# Abandoned/derelict villages in the French Alps (pic heavy)



## hnmisty (Nov 21, 2010)

Hello again, I joined a while ago but have been on radio silent, been looking through posts but not posting myself. I thought some people might find this interesting though (but for others it may be too derelict!)

These were from our holiday in the French Alps this summer, to a place we've been to loads, dating back to before I was born (and I'm 22). The last time we went up here, I think I was lucky enough to get a piggy back the whole way. Well, I don't remember it!

No idea on the history, I can't find anything about it. On the map, there were three ruins marked on, we'd only ever gone to the first before. Its called Les Surres, it was a long slog up from the village at the bottom. Our guess is that eventually life just became too hard for the people up here, there was no running water, no electricity. It would have been a hard life.









































I was very excited by this find but no one else shared my enthusiasm! 




Looked like at some point someone had been living in here












The view





The second place marked on the map was a corrigated iron roofed barn snd then slightly further on the remains of a one-room hut. This place was right out there on its own, 3-4 hours walk from the village down the bottom either way.













The third place? Large piles of stones. None the less, I snapped away. Found a couple more buildings on the way down, and everywhere was the remains of walls and pathways lost in the mists of time. And under about a foot of fallen leaves. Which were really slippy 
The third set of "ruins"




Ruins that weren't on the map. Crazy French





Not derelict, but very derserving of a mention I think, were the monuments to men executed by a unit from the 179th battalion of Grenadiers of the German army who came through the area in August 1944. Also, the borther of the man who ran the campsite where we used to stay was arrested by the Gestapo on the 27th November 1943 for being a member of the local maquis. He died/was killed on 11th March 1945, aged 21, in a camp called Ellrich. I can't find much information on it except that it was a sub-campof a camp called Dora-Mittelbau, which itself had been a subcamp of another camp at Thuringe. It came with a horrific reputation. They burned down the school in the village we stayed in but amazingly, with no one inside.

# Extracted records:
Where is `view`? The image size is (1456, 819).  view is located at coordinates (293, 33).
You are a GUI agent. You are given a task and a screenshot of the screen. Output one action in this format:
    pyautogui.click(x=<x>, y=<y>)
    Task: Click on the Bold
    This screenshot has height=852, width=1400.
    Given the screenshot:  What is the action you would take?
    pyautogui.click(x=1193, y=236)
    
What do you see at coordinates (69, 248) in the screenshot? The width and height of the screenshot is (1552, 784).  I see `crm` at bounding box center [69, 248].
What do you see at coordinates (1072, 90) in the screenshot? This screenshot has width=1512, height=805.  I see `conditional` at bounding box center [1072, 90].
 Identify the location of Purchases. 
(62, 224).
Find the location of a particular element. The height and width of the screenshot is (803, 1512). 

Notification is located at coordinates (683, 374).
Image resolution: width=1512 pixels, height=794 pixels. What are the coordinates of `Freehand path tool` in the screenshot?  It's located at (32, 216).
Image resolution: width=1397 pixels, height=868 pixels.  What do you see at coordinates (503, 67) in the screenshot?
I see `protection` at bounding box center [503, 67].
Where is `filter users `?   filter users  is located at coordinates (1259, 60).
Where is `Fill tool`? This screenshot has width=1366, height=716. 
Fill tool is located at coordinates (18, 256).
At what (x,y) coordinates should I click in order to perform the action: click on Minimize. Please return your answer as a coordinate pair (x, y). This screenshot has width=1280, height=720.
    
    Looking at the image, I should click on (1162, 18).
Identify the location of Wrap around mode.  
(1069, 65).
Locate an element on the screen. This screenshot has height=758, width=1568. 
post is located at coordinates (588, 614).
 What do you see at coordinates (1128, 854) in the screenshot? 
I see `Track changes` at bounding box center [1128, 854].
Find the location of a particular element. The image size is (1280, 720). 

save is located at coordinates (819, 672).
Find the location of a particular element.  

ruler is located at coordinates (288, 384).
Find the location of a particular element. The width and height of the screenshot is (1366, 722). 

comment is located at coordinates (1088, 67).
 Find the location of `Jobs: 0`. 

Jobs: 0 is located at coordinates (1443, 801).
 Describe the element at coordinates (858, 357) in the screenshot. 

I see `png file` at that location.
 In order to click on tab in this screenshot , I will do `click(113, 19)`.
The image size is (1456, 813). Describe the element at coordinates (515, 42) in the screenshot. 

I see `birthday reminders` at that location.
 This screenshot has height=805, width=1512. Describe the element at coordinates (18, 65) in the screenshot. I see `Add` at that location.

# Short problem 1:
In the post about derelict villages in the French Alps, what is the first ruin on the map called?
# Short problem 2:
Write what comes next in the post about derelict villages in the French Alps, picking up after its last sentence.
The entries have nothing to do with this.

# Exercise response 1:
Les Surres.

# Exercise response 2:
Before I get stick for posting "curiosities", I would not feel happy posting about the history of this area without including them, they died for freedom and deserve to be remembered. 

Edmond Gallet





Refugee who was found in a tiny village that time has passed by, I doubt its changed much in a century.





They inflicted heavy losses on the German unit.
"His brothers in arms will remember him"












I believe this is where he was executed





These ones were killed in a fight with the German battalion, included an unknown Algerian









He was the tax inspector, they took him to the river by the road and shot him. 





Vultures




And a very low key camping barn, we found several of these on a different day elsewhere. 








They looked rather like Anderson shelters.

I think this is a nice summary, found it in a bread oven




"For you, its a useless oven,
For your ancestors, it was vital"
Hope you enjoyed


----------



## smiffy (Nov 21, 2010)

thats a grand post mate...and no need to apologise for the war related memorials either..!
On my way down through France on numerous trips I've found it incredibly sobering to come across these little monuments often on the side of tiny backroads.....I passed quite a few on the way down towards the Pyrennees a few years ago..and also in the Alps there was a massacre of Resistance fighters on a high plateau somewhere..can't think where it was exactly at the moment....anyways...they'd held out there for a number of months before the Germans finally defeated them and spared no one.........It really does make you think what some people gave for our freedom..Thanks !


----------



## hnmisty (Nov 21, 2010)

Yeah, it makes you think, doesn't it? Its hard to imagine how these places were seventy years ago. The second memorial is just along a dirt track, very peaceful and hard to imagine someone being executed there, even harder to think of it when you realise he was a refugee and had already fled his home to try to seek out safety. Back when my family first started going to the campsite run by Gallet's brother, the publican was a retired American paratrooper who had decided to stay after the war, think my dad had many a conversation with him. 

Its good to know that all over the place people who fought and died so that others could live in freedom have been remembered, all those little battles that never have made it into the history books and maybe never will.


----------



## evilnoodle (Nov 21, 2010)

This really interesting stuff, thanks for posting.
While I really enjoy more recently deserted buildings. To see the start of the dereliction process and to see what has been left behind.....I also like to see buildings in much further stages of decay and to wonder at the parts that are still standing and why were they stronger than the parts that have long since fallen.....
Also to be amazed by the strength of the wooden parts, such as lintels and door frames that still remain and are still supporting huge chunks of masonary!


----------



## the_historian (Nov 21, 2010)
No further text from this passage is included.